My husband and I were young professionals when we met and fell in love, but along with the storybook romance came the reality. We married in 2009 after the real estate market began to plummet. We couldn’t sell our properties to buy a home together. So we rented out my condominium, and I moved in with my husband and Boulder (his 130-pound Rottweiler).
His house was not the newlywed house of my dreams, but as I look back, I have happy memories so I forget that. When I first moved in, neighbors used bowling balls to decorate fence posts, stacked boxes outside their house, and parked cars on the lawn. A car remained parked in front of our house for two years before we finally mustered the courage to call the non-emergency number and mention it to the police. This is ironic considering we are both attorneys.
There was a tenant down the street who drove a lime green monster truck so high off the ground my mid-size sedan fit underneath it. Another house had constant yard sales Thursday through Sunday. One night when we noticed them unloading items in the back alley after dark, we realized this was not a case of hoarders on a slow recovery plan. I still tease my husband for supporting a criminal enterprise by purchasing a Time Life series on Vietnam there. When we drove by and saw the fire department battling a fire that engulfed their house, we weren’t surprised. Between the plentiful stock of junk and the appearance of the tenants, which we both sized up as meth users, we could only imagine what had happened.

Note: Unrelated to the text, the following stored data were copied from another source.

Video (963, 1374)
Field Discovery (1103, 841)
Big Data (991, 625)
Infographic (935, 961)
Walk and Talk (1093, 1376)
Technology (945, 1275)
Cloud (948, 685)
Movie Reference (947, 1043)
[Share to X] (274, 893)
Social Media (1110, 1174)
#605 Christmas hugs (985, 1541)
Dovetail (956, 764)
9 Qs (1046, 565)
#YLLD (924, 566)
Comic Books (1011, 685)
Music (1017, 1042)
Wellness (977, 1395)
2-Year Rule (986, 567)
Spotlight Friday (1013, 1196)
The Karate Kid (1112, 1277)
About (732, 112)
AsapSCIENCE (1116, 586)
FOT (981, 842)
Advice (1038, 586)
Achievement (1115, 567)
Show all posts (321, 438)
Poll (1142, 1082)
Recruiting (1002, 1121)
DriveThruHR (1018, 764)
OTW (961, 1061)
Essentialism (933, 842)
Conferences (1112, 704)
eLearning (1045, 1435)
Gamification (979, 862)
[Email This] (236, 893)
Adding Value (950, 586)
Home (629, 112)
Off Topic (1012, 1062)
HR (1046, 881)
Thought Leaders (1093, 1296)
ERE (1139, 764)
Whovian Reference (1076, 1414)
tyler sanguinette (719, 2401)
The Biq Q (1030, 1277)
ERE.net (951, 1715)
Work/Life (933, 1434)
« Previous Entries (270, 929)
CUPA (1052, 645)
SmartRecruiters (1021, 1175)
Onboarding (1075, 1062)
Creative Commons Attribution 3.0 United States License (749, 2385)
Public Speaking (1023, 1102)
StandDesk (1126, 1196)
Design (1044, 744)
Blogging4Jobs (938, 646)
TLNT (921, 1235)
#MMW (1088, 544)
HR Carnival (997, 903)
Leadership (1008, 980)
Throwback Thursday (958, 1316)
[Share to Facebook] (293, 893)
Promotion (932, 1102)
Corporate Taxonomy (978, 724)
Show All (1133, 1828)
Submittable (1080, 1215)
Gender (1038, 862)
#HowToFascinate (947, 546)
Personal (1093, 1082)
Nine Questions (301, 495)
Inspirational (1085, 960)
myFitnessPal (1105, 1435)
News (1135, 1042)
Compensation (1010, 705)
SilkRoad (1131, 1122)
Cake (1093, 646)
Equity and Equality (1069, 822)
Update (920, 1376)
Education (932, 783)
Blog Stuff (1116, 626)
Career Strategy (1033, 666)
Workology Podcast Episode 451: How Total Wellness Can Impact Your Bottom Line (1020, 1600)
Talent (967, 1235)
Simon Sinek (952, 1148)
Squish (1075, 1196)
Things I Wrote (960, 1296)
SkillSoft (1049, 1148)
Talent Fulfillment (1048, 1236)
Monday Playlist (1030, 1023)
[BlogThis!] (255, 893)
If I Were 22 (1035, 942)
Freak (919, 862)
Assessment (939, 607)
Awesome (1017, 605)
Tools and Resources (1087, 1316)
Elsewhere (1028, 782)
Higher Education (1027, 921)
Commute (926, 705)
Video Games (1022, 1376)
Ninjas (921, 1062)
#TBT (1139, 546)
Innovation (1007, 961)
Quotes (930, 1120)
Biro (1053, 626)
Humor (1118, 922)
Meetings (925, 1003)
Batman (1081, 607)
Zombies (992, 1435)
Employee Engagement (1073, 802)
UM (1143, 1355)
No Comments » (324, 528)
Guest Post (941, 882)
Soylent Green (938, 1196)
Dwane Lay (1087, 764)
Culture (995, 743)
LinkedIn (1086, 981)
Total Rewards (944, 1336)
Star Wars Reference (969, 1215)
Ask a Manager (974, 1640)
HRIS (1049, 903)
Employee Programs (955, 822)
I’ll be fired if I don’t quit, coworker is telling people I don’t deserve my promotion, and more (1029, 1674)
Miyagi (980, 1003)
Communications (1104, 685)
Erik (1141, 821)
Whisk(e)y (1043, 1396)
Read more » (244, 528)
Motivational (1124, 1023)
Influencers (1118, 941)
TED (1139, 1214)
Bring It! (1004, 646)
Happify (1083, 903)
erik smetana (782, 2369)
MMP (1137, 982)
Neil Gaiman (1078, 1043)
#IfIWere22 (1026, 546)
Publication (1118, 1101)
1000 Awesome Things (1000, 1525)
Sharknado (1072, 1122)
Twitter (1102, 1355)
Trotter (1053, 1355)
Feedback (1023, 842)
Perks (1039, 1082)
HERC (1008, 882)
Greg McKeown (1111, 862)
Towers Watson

We never intended to stay as long as we did in my husband’s house. We spent the first few years of marriage looking for another place, but with foreclosures and short sales inundating the market, we were too picky or too slow. We kept missing out. Finally, in 2013, my husband had a job opportunity in another area, so we found a renter for our little house and moved.
Over the years, my husband has thought the rental business was great for us. We were stewarding our bad investments, and his neighborhood was on the up and up. The riff-raff was leaving. The cars were now neatly parked on driveways, and the houses maintained their 1950s charm.
In our rental business, however, my husband had no responsibility. I handled unhappy tenants, maintenance, and emergencies. I readied the properties and found new tenants. These things seemed equivalent to doing the laundry or paying the bills. I didn’t really think about them. It wasn’t until this year when our tenants gave notice, that I realized we could sell, and I also realized I wanted us to. So I pushed my husband to do it.
The rental business can be great if your heart is in it. You’re sitting on an asset that’s often appreciating, providing a steady income stream, but now that we’ve officially sold both properties, I can say with confidence that less responsibility is extremely liberating and the freedom is invigorating.
Sometimes life delivers chaos, and you have no choice but to roll with it. Other times, we have the power to minimize. Seeing my role as the landlady in the rearview mirror has me focused on my theme from last month—simplicity—and enjoying the richness of the present. I’m happy that my role has shifted. I find myself the tenant with a new lease on life.
Have you ever taken on a role and then realized you got in over your head? How did you handle it?